NES Emulator debugging extension request

This is an archive of a topic from NESdev BBS, taken in mid-October 2019 before a server upgrade.
View original topic
NES Emulator debugging extension request
by on (#72002)
(I moved my own post from a different thread in the forum to here, as I had inadvertently hijacked a thread).

I would LOVE a traditional code profiler built into a NES emulator. One that creates a histogram of PC values so I can find hot-spots in my "common library code" that gets called from various routines each frame.

I would also LOVE if an emulator would make it easy to count CPU cycles taken between two given PC values (or use fake instructions, like hypervisor escapes). Maybe this will make it clearer:

Lets say that I have a routine that takes a varying amount of CPU time when called (internal branches based on changing game state). I want to know, for each frame, how many cycles it took. I would want the output as a CSV (ascii text) file with two values: frame and cpu cycle count.

The emulator would keep an internal counter (# of "counted" cycles in a frame). When the PPU frame ends this value (and the frame number) are appended to the CSV file.

The counter counts CPU cycles ONLY when the emulator is in a magic "mode". This mode is entered when the CPU executes to fictitious 6502 instruction $02, and exited when the CPU executes $12 (these are normally invalid CPU opcodes that kill the CPU). For the purposes of CPU / PPU timing, "executing" these magic opcodes would consume 2 CPU cycles each.

Or use the "decimal" flag as the magic flag. "D" can be set and cleared easily enough (SED, CLD) and has zero effect n the rest of the NES.

Ex: Consider this code (completely made up)

Code:
wait_4_nmi_done:
  sed                       ; Turn on magic CPU timing mode.
spin: asl nmi_spinlock
  bcc spin
  cld                        ; Turn off magic CPU timing mode.
;; do other crap, but don't accumulate the CPU cycles.
  sed
;; do more crap, want the CPU cycles counted.
  cld
  rts


Inside the NMI handler it does this:
Code:
nmi_handler:
  inc nmi_ticks
  sec
  ror nmi_spinlock
  rti


I want to analyze the average amount of CPU cycles that I waste in my main thread while waiting for the NMI to complete.
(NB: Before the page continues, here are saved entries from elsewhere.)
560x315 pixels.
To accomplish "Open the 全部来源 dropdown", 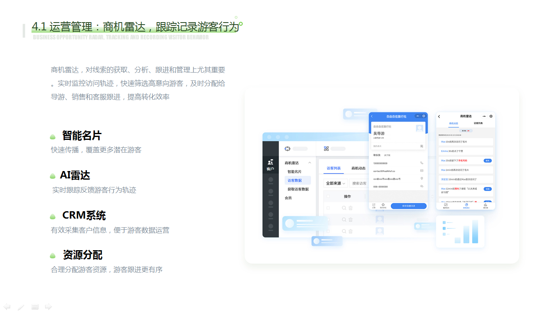I will pyautogui.click(x=335, y=183).
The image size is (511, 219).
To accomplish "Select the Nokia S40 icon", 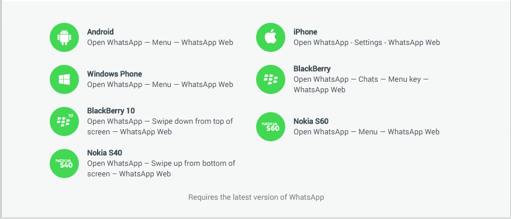I will click(x=64, y=164).
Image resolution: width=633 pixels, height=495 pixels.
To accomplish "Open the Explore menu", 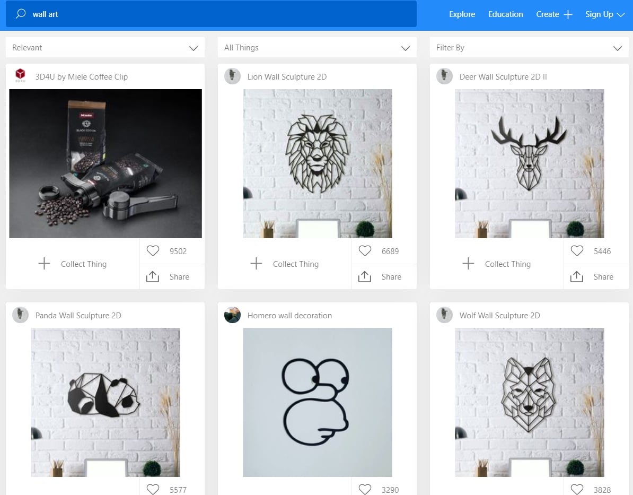I will 462,14.
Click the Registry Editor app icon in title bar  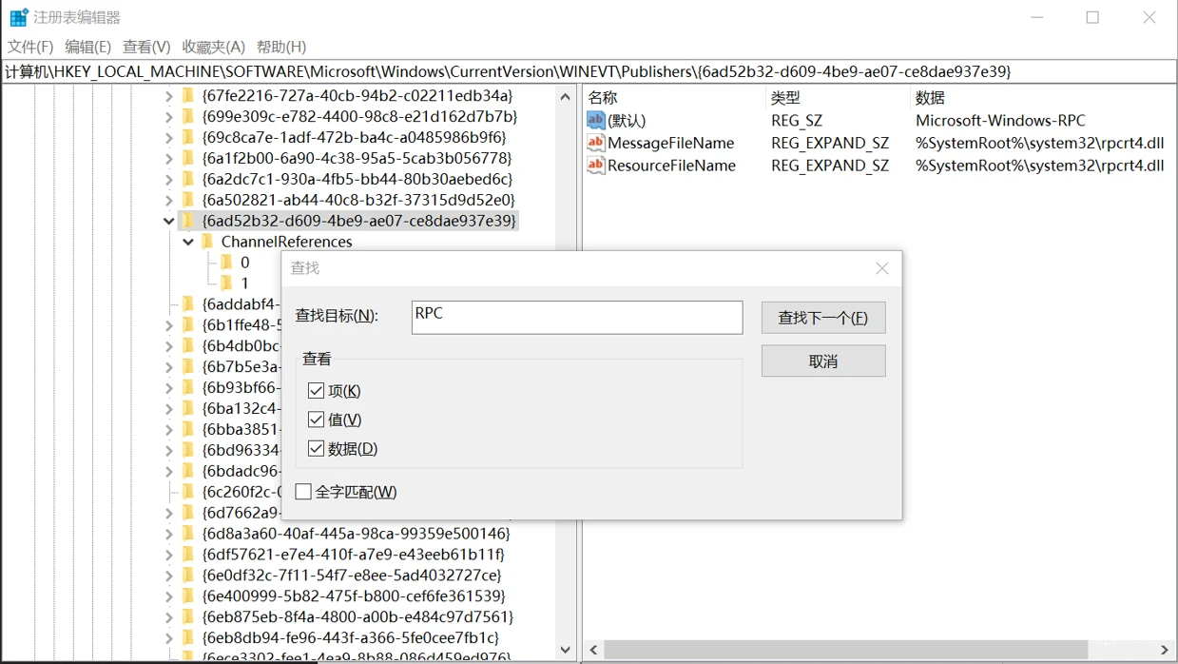point(18,17)
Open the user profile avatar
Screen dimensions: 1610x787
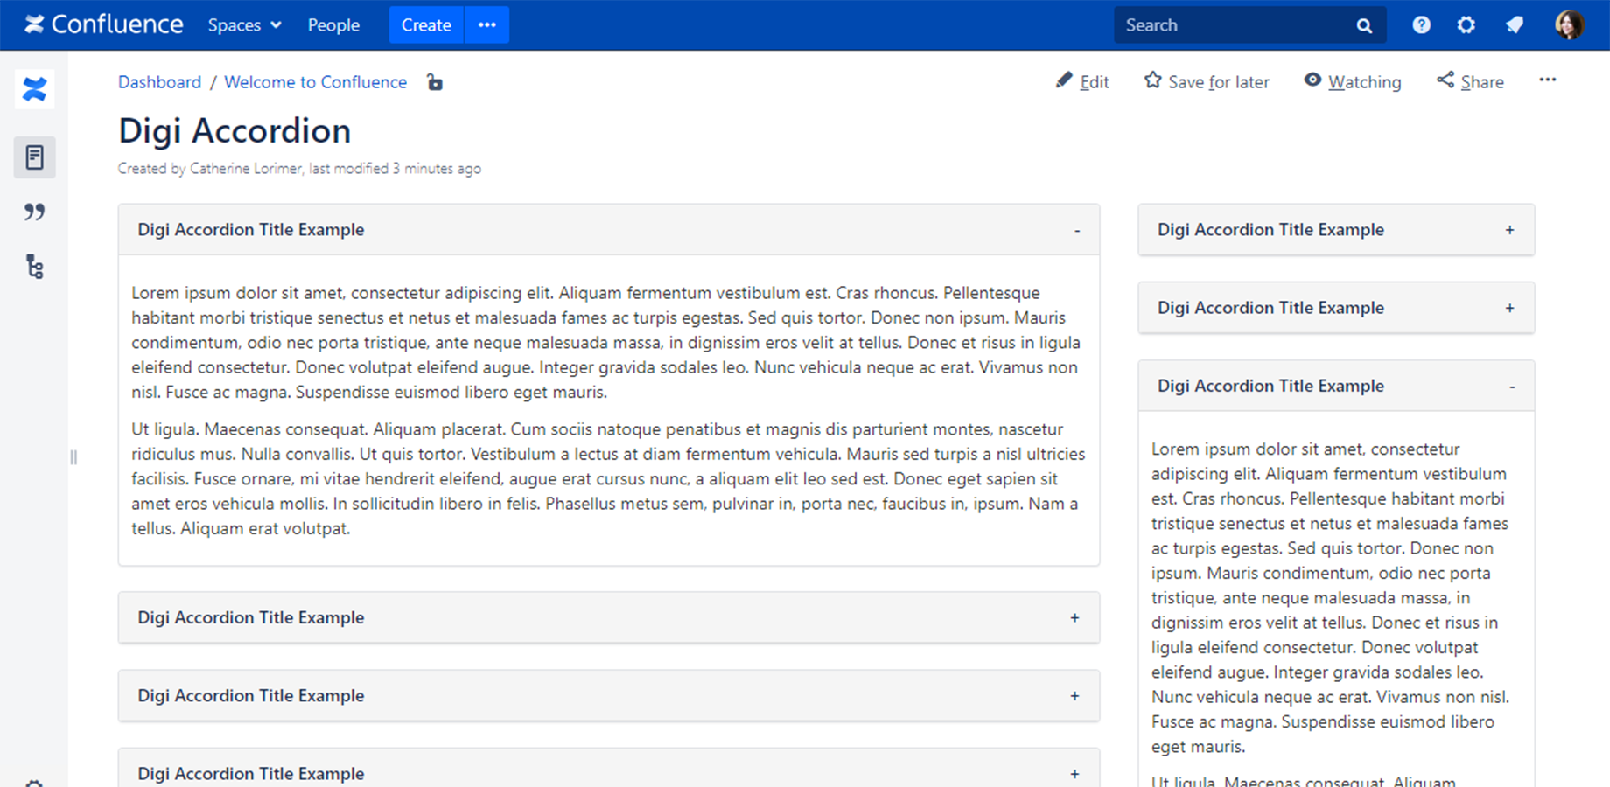coord(1569,25)
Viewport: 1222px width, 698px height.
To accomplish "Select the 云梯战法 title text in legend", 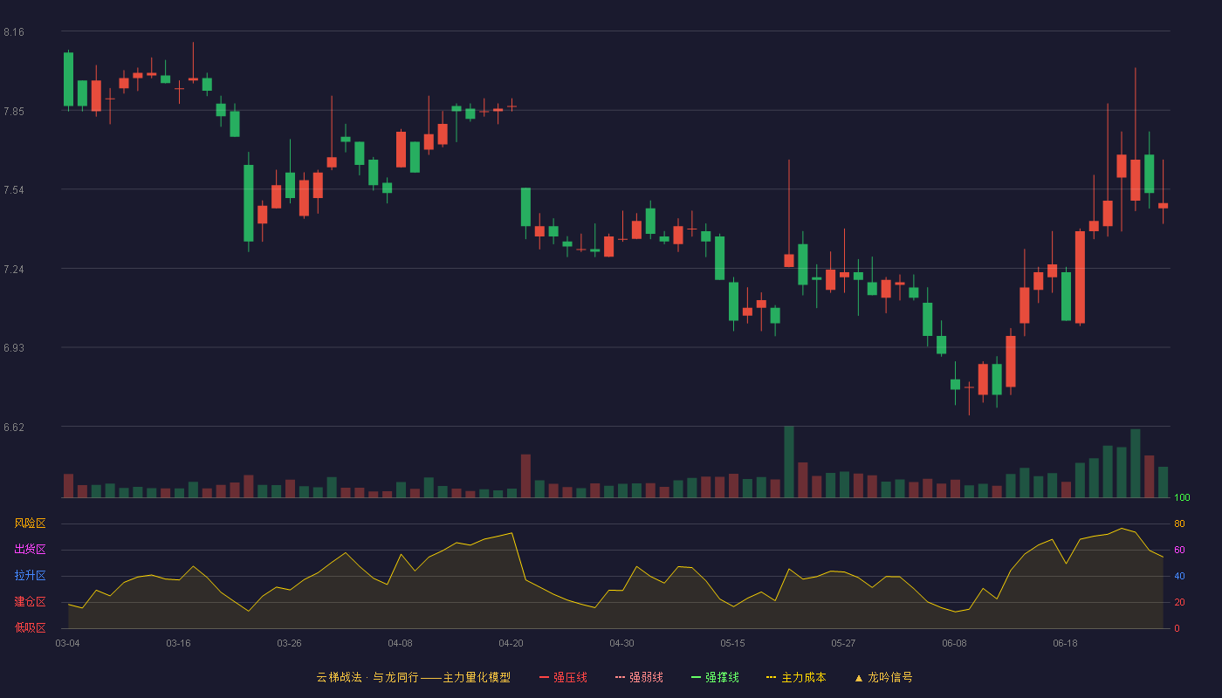I will pos(339,677).
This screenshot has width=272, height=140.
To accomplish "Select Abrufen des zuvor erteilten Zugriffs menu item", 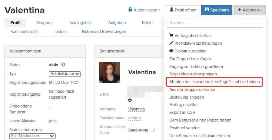I will [215, 82].
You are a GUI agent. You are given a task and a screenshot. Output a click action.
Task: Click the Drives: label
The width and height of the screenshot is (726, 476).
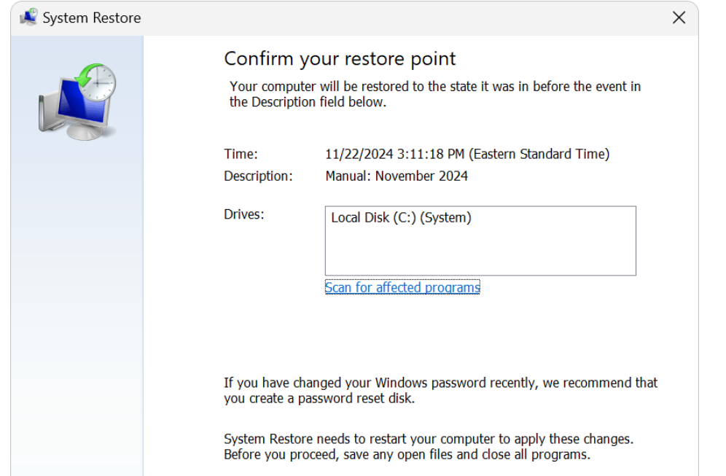pos(243,214)
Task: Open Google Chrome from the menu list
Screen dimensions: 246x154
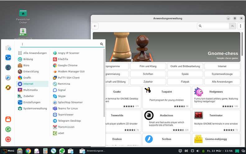Action: (67, 65)
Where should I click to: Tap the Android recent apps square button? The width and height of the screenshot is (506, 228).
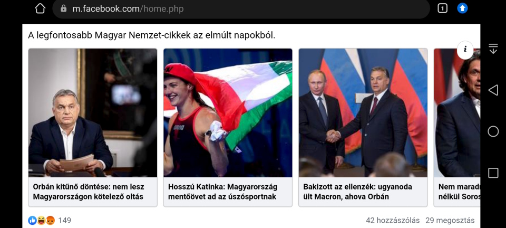coord(493,173)
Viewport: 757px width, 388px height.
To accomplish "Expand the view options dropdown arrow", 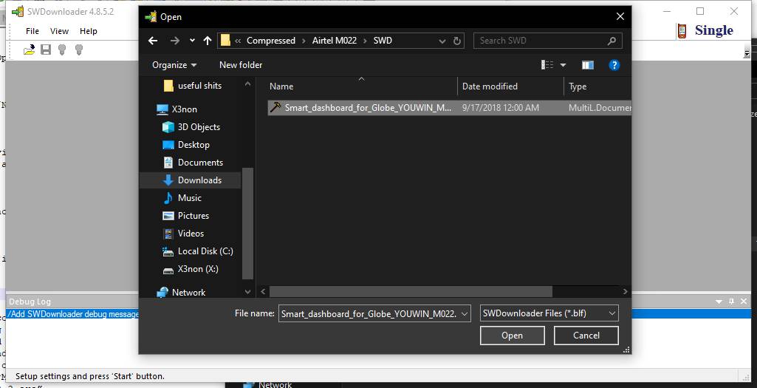I will (564, 65).
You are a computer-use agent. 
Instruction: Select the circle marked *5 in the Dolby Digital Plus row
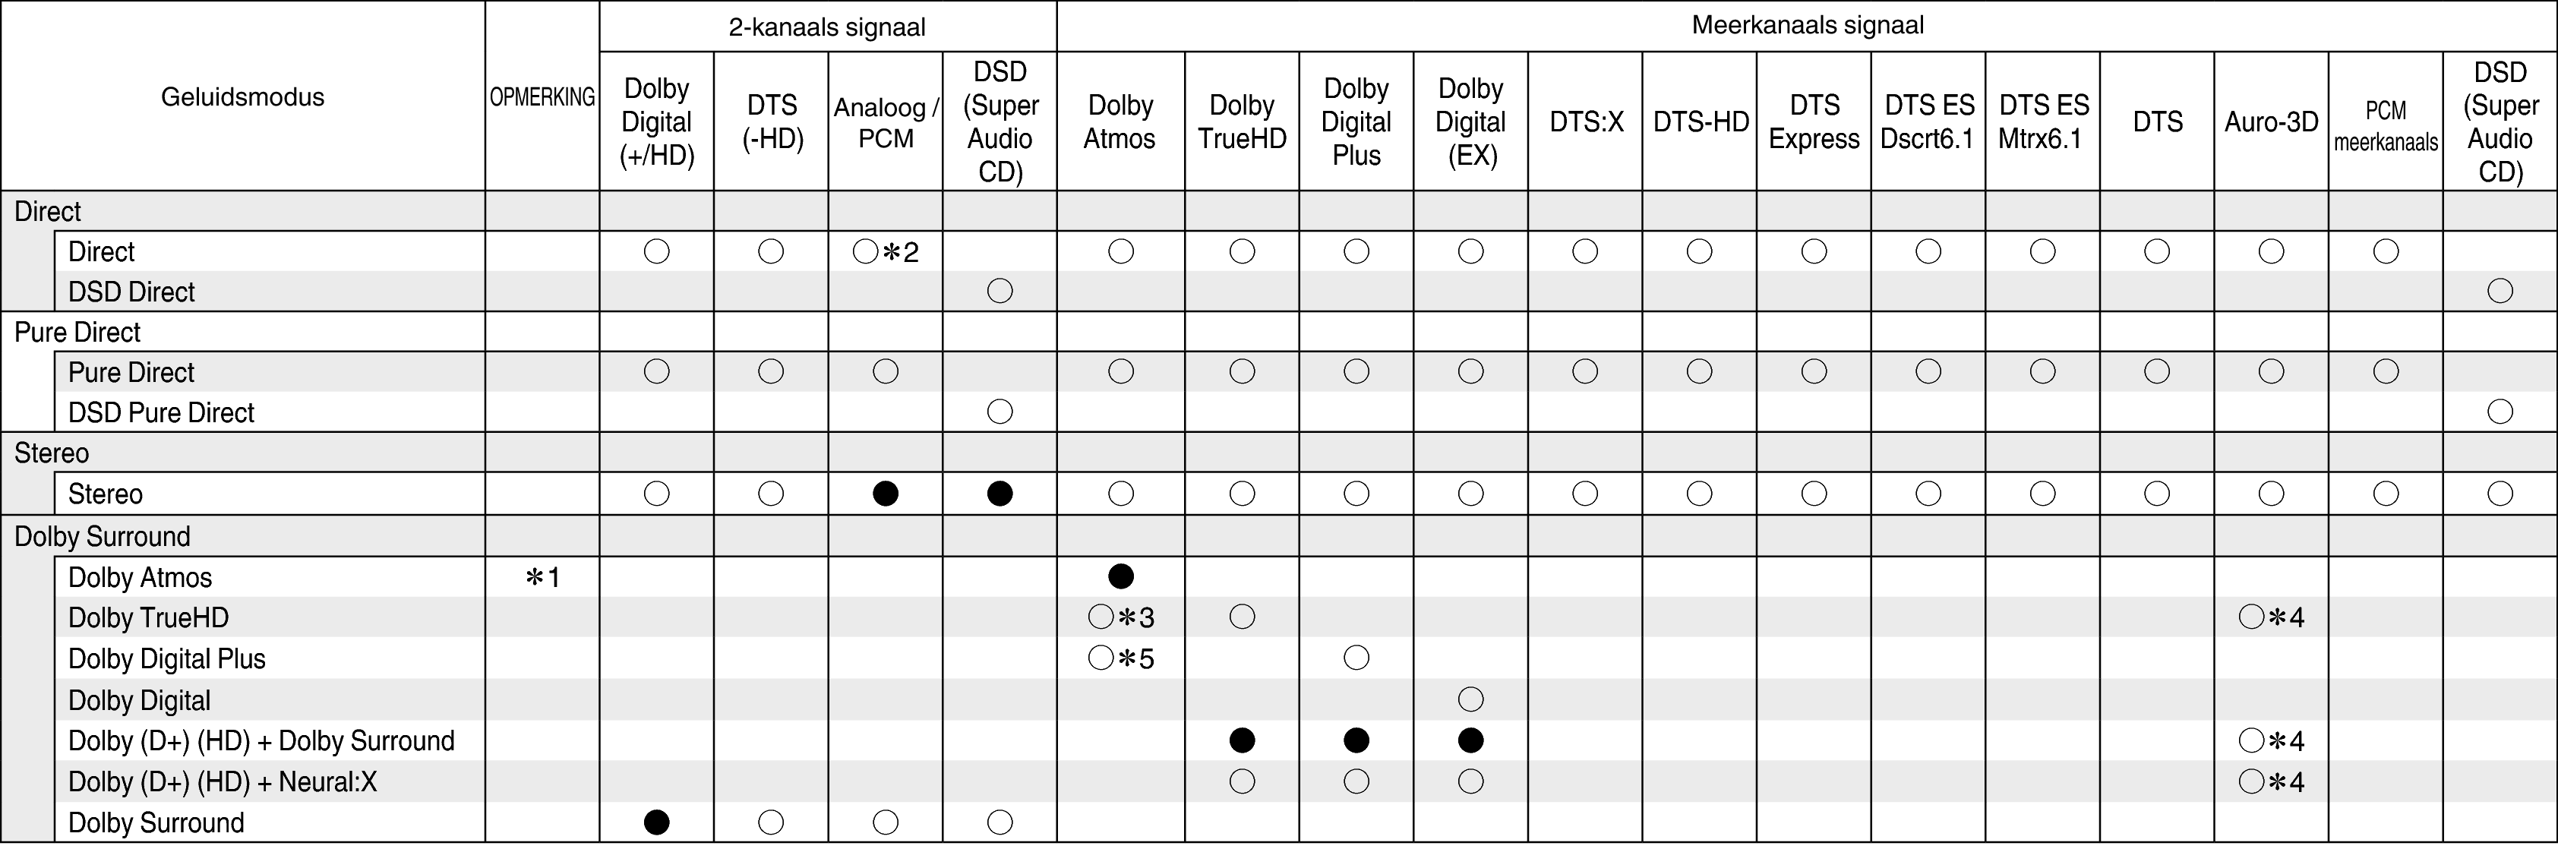(1100, 658)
I know the trick of setting the PPU to gray-scale mode for one scan-line (Thanks to Tepples for a post in 2008). That line gives a nice visual indication, but makes objective analysis difficult.

The above is a highly contrived example. Although it does represent a microcosm of one thing that I want to analyze, I also want to analyze CPU cycle usage in a wide variety of my functions (especially my usage of fixed point 16x16 signed multiplication and cos() lookups).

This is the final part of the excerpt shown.